ガラスの破片で頭皮に裂傷を負いました。足背にはやけどを負いました。
症状の経過
被爆当初にはきけと嘔吐、下痢があり、食欲不振が続きました。
下痢は一旦治まった後、8月25日に再発し9月初めまで続きました。
8月25日より40℃に達する発熱が始まりました。
9月1日に歯肉炎と咽頭炎が出現し、扁桃に潰瘍ができました。
9月21日に喀血があり、9月28日から呼吸困難がありました。
8月29日の血液検査では赤血球268万/μl、白血球1130/μlと低値でしたが、9月24日には赤血球304万/μl、白血球7600/μlと回復傾向でした。
当時の記録からわかること
栄養状態は不良でした。
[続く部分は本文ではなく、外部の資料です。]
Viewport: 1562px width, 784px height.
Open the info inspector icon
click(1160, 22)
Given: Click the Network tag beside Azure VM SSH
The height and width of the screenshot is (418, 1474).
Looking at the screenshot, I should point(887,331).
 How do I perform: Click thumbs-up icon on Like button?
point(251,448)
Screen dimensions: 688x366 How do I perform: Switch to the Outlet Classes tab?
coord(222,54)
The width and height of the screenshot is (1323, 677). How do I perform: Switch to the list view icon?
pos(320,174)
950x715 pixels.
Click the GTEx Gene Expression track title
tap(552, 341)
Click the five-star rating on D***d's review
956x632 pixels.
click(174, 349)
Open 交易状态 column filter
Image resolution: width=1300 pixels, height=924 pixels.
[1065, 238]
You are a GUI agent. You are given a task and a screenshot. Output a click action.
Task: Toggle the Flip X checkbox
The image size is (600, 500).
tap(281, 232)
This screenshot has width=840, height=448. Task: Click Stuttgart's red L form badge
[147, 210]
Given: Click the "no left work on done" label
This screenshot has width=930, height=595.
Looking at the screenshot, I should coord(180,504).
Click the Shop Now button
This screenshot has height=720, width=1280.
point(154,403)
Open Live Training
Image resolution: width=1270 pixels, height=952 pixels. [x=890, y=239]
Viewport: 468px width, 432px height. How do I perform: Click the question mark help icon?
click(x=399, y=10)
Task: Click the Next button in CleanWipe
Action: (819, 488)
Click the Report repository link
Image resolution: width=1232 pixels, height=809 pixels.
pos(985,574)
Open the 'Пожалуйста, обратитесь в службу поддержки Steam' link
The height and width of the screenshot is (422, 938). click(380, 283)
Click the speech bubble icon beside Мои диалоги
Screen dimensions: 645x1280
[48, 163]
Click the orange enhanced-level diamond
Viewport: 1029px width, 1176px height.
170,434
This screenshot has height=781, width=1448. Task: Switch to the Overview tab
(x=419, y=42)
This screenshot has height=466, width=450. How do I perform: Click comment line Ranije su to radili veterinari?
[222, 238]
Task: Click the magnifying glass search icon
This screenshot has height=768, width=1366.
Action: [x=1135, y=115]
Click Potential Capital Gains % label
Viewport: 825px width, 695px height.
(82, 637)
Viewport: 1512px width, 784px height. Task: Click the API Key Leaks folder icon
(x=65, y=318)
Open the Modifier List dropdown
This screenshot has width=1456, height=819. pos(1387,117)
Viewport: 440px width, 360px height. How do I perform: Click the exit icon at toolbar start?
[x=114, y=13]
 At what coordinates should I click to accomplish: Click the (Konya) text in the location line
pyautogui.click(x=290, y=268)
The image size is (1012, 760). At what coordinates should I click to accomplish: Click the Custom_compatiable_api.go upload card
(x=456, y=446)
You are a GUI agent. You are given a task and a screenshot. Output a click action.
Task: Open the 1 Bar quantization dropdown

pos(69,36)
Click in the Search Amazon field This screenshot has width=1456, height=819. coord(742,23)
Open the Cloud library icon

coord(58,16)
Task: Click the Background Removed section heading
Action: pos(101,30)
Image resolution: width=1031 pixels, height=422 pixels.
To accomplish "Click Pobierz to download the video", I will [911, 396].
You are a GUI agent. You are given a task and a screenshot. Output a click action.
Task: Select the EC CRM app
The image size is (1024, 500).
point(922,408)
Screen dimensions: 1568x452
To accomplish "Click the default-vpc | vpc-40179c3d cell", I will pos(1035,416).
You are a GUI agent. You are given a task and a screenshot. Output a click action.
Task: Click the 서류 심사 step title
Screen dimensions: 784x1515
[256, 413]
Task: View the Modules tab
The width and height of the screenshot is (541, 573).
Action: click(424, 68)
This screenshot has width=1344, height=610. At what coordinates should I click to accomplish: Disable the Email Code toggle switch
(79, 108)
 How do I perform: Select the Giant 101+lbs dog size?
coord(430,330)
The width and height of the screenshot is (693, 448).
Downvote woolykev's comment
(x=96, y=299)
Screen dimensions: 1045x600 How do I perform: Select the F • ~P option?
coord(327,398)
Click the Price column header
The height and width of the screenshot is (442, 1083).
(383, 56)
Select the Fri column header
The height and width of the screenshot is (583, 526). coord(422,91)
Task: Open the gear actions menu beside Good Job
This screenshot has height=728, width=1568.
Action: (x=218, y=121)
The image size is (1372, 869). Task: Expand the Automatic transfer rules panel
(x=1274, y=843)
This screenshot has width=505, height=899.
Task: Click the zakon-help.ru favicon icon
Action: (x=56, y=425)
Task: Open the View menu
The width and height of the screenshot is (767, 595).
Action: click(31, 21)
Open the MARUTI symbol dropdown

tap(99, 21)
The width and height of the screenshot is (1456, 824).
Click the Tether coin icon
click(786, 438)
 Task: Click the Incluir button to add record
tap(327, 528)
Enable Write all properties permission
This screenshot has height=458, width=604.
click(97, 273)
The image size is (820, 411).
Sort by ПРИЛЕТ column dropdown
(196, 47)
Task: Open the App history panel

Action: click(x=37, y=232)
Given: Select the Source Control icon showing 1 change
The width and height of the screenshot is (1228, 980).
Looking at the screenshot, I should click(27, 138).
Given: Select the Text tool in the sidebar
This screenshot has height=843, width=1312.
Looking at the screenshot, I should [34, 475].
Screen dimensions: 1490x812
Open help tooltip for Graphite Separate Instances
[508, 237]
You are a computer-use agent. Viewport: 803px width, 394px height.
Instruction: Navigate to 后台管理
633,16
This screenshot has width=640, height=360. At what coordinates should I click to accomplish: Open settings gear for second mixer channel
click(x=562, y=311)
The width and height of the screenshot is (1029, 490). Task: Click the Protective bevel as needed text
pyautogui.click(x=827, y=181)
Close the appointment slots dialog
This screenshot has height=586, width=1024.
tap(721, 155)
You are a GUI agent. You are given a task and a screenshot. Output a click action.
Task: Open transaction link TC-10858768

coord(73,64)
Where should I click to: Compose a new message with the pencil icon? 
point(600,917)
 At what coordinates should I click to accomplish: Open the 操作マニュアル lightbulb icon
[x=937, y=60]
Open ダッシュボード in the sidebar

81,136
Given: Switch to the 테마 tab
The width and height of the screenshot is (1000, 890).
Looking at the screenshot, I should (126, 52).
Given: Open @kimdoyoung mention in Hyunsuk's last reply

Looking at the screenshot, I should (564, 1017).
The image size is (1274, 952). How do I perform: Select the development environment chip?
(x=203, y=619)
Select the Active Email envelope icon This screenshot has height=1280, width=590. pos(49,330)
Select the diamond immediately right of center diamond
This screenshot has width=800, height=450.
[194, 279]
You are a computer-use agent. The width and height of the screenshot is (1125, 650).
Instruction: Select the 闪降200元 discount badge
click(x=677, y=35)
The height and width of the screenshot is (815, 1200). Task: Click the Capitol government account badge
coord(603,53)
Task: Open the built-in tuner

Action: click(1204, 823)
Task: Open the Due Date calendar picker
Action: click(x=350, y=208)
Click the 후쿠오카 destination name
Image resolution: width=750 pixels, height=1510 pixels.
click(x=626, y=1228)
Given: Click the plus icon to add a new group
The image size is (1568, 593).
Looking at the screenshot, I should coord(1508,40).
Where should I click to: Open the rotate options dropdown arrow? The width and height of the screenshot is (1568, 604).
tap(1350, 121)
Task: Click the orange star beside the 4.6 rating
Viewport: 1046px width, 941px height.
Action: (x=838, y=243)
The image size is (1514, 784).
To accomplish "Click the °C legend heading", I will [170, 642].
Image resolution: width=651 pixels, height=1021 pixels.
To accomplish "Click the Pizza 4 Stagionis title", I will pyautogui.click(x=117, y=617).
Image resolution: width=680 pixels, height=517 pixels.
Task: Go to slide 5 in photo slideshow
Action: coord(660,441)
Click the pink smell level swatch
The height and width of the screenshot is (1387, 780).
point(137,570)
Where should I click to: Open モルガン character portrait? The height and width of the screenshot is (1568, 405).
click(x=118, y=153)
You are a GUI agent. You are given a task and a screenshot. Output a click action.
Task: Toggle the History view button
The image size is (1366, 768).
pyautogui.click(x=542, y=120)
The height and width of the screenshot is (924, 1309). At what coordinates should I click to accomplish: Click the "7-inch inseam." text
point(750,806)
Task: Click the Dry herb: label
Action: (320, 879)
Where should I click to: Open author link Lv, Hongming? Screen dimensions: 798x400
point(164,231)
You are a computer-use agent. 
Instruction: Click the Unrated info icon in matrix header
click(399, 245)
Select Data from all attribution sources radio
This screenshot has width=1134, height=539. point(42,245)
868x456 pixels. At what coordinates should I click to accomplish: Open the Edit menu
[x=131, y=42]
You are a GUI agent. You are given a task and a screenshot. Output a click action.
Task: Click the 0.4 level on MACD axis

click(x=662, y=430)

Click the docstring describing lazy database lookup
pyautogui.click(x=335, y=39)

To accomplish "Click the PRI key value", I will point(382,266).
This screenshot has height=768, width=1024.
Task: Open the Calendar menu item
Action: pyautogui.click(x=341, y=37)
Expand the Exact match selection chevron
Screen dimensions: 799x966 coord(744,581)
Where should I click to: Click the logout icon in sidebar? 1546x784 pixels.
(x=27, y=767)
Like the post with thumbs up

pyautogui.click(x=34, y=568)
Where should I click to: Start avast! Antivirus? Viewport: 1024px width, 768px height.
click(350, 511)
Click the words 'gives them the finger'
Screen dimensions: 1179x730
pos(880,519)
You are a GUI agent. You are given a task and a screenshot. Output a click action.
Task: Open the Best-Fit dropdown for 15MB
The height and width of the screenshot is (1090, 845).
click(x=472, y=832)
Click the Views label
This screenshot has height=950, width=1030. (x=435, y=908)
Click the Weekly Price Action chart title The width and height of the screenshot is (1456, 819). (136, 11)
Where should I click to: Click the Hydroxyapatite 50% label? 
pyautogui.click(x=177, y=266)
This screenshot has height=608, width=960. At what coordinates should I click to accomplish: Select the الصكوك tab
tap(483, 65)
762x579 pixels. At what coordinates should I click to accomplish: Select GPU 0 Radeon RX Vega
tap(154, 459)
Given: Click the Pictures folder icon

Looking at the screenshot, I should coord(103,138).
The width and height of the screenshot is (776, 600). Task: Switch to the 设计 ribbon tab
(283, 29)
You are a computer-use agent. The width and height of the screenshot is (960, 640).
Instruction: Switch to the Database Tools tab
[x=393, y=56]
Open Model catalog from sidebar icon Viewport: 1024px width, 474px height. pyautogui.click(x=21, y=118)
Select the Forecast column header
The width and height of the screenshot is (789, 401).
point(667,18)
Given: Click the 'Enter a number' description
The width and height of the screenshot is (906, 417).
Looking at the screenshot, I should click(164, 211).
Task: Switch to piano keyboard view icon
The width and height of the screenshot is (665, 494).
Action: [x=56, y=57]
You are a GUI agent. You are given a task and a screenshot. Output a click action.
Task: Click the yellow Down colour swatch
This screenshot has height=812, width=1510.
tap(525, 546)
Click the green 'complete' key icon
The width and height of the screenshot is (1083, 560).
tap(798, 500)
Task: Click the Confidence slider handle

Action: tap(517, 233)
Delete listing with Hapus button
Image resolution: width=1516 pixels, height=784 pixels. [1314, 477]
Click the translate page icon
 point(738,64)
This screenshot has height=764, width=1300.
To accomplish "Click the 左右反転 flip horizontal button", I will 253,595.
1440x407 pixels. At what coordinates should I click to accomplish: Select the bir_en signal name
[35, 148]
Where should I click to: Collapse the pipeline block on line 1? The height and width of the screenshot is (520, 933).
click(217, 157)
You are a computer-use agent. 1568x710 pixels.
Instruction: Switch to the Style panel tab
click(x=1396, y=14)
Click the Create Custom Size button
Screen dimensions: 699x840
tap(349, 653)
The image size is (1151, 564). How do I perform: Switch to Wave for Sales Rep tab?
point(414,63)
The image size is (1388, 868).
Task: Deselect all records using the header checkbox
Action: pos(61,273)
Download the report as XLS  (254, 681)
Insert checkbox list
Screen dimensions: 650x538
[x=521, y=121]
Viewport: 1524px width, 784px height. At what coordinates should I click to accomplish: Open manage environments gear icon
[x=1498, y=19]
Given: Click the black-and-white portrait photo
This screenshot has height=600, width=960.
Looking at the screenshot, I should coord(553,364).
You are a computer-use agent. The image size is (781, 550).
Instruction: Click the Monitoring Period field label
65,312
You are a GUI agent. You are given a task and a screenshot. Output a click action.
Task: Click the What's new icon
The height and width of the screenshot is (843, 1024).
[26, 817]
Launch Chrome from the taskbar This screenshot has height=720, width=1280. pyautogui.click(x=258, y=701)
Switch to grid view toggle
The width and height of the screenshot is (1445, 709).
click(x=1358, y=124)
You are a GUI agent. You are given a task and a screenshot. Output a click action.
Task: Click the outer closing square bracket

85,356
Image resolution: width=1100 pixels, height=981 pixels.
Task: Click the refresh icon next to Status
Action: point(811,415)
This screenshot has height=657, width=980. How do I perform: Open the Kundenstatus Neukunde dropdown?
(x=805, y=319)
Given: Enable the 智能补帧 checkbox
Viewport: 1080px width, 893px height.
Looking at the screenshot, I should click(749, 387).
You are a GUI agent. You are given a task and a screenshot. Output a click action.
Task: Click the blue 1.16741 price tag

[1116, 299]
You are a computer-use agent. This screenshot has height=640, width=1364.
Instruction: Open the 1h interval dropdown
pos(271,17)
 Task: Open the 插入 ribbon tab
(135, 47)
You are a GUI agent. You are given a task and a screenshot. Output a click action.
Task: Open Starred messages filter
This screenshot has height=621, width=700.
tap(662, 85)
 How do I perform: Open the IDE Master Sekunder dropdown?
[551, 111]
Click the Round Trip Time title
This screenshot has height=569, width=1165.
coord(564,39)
少数の古い点状出血が首にみられました。右頚部には古いやけどの痕がありました。口唇には少数の点状出血が見られました。
左肺は前縦隔と癒着していました。左肺の表面には少数の点状出血が見られました。灰白色の混濁した塊が隆起してみられました。右肺上葉にはリンゴ大の空洞があり、その近くに乾酪性肺炎の病巣が認められました。中葉には乾酪性肺炎の他の病巣があり、その中にも大型の空洞が見られました。
病理組織標本からわかること
この方の標本は骨髄のみが残っています。
まとめ
組織標本が骨髄しかないので、残された肉眼所見及び組織所見の記録から推測しました。
右肺には広範囲に結核症があり、大型の空洞とその周囲の乾酪性肺炎があると思われます。この炎症に伴って骨髄では、骨髄球系の過形成が生じています。骨髄に放射線の影響は明らかではありません。(回復後と思われます)
右肺の結核症が直接的な死因と考えられます。